Abdul Kader says that a minimum wage “would not make a big difference” as the firm sets its salaries according to the minimums set by the countries of origin of the workers. “A minimum wage is set by the embassies and we must ask for approval for their recruitment from their country – they have a minimum wage. In most cases we pay more than this. And workers then get a pay rise after six months with us and we review this every six months,” he says.

The issue of a minimum wage has been discussed extensively throughout the region, but ministries refuse to disclose whether or not this will come into effect. It is understood to be part of the agenda for the GCC summit in Muscat at the end of the year, where better economic cooperation between states is key to the agenda. “The UAE contractors association has had a meeting with the labour ministry and it is under discussion,” says Dessoy.

Minimum wages are rarely an issue for professional expatriates – engineers and project managers are able to name their price and move freely between firms. Indeed, the average salary for a project manager in the UAE has crept as high as $25,000 per month, according to data collected by construction consultancy Davis Langdon. All companies, whether small local firms or major international contractors, are desperate for good project managers and appreciate that in the inflationary environment salaries have to rise.

Construction companies such as Laing O’Rourke, which is in a joint venture with Aldar on the $20bn Al Raha beach scheme in Abu Dhabi, is using its international presence to draw staff into the region.

“Right now the biggest challenge we face is people,” chief executive Tony Douglas told MEED sister magazine NCE this week.
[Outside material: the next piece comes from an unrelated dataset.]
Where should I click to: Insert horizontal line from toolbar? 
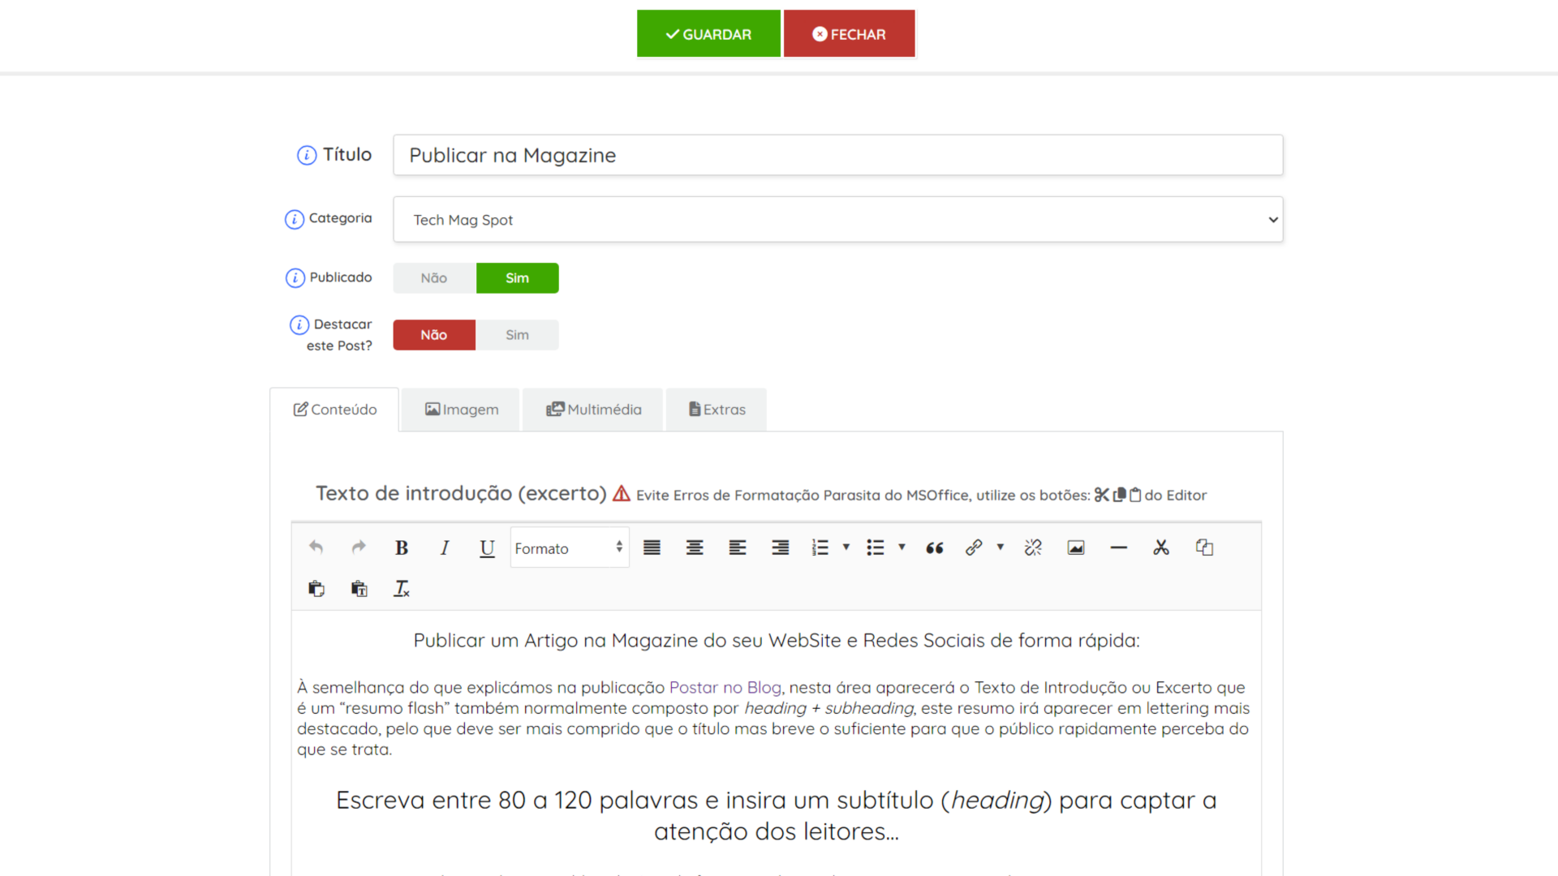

“If we as an organisation are to seize the opportunities with which we are presented, we must be prepared to reach out into other markets to identify those who wish to join us on the journey. With one of our three hubs in Australasia we have already built a pipeline of skilled people moving from Australia to the Middle East, while in the UK some of our most able engineers and project managers have recently responded by moving to the region.”
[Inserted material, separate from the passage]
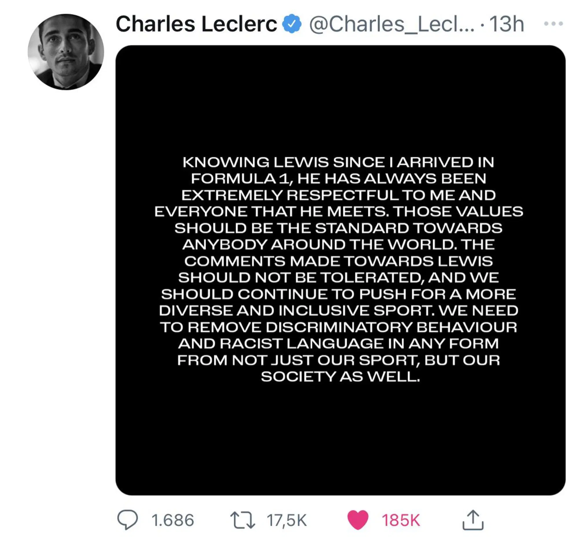Click the 'KNOWING LEWIS SINCE I ARRIVED IN' line
The image size is (579, 549).
click(x=338, y=162)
Recruitment consultants serving markets all over the world maintain that despite growth in China, India and South Africa, the Middle East remains the most hungry for staff.

“The Middle East is a very, very active market from a projects point of view and although the core markets have been oil and gas the real increase has been in construction,” says Joe Rothwell, operations manager at staffing company EPC Global. “The competitiveness of the market means that salaries have increased across the board.”

In a market which is highly dependent on its international workforce, the fact remains that as long as demand and inflation continue to rise, salaries will be forced upwards. And those firms who can afford to pay for the best project managers, site engineers, carpenters and labourers, will consequently win the battle for manpower.